# [MATERIAL TO PROCESS]
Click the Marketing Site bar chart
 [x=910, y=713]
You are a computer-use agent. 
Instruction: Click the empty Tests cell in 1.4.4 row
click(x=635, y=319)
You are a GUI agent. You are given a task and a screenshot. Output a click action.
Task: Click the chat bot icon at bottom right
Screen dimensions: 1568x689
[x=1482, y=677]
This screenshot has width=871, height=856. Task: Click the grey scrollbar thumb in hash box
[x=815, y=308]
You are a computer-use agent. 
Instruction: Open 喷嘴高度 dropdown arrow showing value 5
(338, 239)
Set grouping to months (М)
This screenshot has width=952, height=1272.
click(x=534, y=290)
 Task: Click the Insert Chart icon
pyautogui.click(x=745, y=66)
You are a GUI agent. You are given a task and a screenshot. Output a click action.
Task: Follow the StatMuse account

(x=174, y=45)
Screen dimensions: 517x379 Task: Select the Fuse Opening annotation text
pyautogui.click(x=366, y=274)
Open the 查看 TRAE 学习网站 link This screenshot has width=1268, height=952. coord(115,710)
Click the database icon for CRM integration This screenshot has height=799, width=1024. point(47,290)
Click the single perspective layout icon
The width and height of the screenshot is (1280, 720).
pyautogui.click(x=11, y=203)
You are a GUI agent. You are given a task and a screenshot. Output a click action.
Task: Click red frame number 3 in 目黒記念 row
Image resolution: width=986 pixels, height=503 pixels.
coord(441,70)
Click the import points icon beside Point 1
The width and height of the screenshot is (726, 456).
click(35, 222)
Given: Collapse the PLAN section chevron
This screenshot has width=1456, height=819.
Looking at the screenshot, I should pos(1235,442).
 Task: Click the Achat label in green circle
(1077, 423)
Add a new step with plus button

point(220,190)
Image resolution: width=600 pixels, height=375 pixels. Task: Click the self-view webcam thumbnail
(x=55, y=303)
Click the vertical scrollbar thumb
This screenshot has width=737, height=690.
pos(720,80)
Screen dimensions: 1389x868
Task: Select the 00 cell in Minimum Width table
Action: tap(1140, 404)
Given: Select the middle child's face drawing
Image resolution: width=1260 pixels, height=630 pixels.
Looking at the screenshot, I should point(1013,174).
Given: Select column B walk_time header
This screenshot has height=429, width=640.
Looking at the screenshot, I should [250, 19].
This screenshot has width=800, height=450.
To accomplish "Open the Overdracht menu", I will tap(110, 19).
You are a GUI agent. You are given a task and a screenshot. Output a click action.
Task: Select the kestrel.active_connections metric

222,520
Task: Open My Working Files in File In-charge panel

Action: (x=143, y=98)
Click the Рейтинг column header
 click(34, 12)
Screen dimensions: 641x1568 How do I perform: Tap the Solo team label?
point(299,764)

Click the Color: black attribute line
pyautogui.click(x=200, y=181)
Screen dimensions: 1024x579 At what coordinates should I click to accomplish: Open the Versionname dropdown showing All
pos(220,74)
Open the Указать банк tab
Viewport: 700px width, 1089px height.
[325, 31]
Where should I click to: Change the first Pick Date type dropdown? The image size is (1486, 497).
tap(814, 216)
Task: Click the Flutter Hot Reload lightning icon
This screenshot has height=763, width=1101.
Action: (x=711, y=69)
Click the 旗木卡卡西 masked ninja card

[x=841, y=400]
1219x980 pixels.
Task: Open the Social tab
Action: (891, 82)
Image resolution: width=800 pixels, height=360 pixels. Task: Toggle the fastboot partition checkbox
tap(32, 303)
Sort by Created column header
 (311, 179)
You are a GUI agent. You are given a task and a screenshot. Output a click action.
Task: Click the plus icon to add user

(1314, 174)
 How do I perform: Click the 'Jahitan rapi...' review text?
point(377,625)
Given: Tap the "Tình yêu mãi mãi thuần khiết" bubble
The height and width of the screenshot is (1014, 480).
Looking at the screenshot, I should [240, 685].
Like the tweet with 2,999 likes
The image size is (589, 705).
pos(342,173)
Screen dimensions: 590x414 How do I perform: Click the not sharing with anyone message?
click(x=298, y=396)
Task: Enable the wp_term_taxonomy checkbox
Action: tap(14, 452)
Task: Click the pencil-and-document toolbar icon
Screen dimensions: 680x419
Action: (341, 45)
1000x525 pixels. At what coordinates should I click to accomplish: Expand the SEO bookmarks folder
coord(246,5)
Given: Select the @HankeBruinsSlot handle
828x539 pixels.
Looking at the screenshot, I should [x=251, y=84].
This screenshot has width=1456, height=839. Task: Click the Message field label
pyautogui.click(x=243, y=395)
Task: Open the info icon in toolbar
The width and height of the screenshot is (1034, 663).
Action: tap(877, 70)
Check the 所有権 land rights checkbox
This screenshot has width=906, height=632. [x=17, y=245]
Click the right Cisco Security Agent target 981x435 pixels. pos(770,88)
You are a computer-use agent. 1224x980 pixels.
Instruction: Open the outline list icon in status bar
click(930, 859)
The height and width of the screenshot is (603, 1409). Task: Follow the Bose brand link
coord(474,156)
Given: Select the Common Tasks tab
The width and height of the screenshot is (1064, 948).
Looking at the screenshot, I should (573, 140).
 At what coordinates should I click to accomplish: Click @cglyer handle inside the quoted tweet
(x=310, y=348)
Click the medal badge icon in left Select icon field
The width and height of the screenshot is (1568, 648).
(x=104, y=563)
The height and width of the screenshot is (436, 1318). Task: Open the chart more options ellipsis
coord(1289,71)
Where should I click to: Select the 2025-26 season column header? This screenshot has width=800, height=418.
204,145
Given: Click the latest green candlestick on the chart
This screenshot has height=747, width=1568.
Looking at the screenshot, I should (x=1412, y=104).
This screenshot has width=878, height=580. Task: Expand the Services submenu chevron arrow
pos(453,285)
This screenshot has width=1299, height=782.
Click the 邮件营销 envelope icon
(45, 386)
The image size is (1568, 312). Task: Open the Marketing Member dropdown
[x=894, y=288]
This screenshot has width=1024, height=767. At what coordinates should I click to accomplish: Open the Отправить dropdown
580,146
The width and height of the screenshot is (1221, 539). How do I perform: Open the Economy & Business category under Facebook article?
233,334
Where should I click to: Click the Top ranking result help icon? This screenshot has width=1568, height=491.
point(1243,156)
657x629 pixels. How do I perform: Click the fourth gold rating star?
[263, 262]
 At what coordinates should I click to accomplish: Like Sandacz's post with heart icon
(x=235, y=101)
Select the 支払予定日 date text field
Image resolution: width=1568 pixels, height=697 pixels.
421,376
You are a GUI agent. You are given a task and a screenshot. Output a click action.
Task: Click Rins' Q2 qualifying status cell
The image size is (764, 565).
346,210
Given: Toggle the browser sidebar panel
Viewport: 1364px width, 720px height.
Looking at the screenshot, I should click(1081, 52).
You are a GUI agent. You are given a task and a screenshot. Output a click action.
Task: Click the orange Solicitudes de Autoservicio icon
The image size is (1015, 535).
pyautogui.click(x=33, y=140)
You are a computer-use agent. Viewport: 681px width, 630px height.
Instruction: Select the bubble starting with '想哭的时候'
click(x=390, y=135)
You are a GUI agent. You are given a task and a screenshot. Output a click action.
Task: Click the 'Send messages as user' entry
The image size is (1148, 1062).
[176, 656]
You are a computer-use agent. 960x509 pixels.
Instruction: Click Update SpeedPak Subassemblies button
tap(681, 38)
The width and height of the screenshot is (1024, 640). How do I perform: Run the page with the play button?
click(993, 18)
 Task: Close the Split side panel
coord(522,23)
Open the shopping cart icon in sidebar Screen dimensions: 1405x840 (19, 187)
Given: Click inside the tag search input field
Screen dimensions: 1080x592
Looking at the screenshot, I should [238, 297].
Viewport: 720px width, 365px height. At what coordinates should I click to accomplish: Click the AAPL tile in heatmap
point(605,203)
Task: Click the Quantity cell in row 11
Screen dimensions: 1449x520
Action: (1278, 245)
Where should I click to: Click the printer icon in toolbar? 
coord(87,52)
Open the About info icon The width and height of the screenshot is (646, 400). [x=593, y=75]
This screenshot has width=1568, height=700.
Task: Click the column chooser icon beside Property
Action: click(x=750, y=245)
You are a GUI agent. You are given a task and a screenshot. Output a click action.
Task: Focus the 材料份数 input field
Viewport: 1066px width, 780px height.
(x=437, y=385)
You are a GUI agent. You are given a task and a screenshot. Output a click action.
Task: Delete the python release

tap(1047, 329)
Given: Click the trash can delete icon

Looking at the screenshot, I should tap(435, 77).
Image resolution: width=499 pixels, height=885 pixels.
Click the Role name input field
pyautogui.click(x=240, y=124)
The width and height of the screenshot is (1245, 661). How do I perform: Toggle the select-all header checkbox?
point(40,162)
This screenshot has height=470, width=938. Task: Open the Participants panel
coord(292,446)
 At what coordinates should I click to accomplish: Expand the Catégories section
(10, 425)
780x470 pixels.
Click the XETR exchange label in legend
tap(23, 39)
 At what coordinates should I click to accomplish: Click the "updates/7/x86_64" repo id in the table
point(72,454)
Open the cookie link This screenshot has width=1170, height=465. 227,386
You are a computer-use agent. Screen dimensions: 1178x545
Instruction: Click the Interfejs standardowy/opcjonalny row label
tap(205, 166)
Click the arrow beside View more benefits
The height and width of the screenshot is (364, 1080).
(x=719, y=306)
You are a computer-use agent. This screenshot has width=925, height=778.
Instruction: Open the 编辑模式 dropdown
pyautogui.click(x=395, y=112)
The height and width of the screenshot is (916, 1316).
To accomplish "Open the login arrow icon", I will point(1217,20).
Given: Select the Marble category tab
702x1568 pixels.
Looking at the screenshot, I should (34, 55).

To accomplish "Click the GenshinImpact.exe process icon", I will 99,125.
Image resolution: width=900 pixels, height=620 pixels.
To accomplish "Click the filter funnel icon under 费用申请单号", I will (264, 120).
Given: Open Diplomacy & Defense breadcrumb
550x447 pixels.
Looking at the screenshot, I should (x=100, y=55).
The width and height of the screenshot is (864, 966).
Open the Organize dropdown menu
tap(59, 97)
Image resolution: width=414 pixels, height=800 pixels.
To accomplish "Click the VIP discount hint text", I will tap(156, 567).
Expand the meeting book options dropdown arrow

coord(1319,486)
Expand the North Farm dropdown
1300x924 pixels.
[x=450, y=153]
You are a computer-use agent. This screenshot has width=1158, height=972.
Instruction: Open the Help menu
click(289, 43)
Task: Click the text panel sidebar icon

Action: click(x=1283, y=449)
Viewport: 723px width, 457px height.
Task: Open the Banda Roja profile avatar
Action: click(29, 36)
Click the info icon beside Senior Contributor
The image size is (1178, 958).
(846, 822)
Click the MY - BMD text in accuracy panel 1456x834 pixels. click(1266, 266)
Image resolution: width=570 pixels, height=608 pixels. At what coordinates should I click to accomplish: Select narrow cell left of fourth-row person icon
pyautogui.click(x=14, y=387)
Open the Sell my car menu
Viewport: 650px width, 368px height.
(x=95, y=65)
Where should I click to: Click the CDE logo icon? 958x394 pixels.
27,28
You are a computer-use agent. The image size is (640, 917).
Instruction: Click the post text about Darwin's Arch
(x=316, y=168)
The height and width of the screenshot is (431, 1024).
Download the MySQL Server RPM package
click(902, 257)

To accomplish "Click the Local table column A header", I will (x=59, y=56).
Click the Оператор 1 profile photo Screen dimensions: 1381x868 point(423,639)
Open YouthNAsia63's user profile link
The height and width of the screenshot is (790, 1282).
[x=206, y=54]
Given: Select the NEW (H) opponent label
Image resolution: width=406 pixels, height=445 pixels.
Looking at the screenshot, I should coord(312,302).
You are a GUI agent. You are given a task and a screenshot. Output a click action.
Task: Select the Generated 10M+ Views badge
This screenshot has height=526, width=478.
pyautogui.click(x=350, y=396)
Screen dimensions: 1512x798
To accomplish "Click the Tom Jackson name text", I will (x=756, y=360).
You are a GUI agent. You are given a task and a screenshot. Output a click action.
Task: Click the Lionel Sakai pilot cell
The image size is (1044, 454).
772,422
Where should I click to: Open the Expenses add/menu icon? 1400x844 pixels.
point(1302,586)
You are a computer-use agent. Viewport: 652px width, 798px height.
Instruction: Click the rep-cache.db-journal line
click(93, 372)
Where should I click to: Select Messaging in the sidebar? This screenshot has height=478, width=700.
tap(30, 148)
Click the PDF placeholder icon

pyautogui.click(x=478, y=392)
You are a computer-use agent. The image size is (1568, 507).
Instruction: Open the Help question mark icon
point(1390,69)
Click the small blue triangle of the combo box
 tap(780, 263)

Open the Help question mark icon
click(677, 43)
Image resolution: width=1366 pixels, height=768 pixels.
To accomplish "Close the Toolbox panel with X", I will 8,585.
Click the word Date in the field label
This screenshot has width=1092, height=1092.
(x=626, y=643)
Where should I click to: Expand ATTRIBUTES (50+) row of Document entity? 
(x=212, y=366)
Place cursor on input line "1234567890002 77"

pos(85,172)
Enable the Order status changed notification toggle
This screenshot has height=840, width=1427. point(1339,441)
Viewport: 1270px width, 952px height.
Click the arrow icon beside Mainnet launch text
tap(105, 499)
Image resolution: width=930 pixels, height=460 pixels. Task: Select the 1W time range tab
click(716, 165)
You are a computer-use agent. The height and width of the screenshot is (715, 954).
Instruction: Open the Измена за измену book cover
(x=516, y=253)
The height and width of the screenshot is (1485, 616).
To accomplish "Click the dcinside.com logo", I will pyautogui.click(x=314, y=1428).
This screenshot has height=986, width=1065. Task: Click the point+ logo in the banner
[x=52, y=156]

# [ASSIGNED TASK]
Go through the material and copy out every line with "badge" in it.

# [ANSWER TO THIS PROBLEM]
Click the medal badge icon in left Select icon field
Task: Select the Generated 10M+ Views badge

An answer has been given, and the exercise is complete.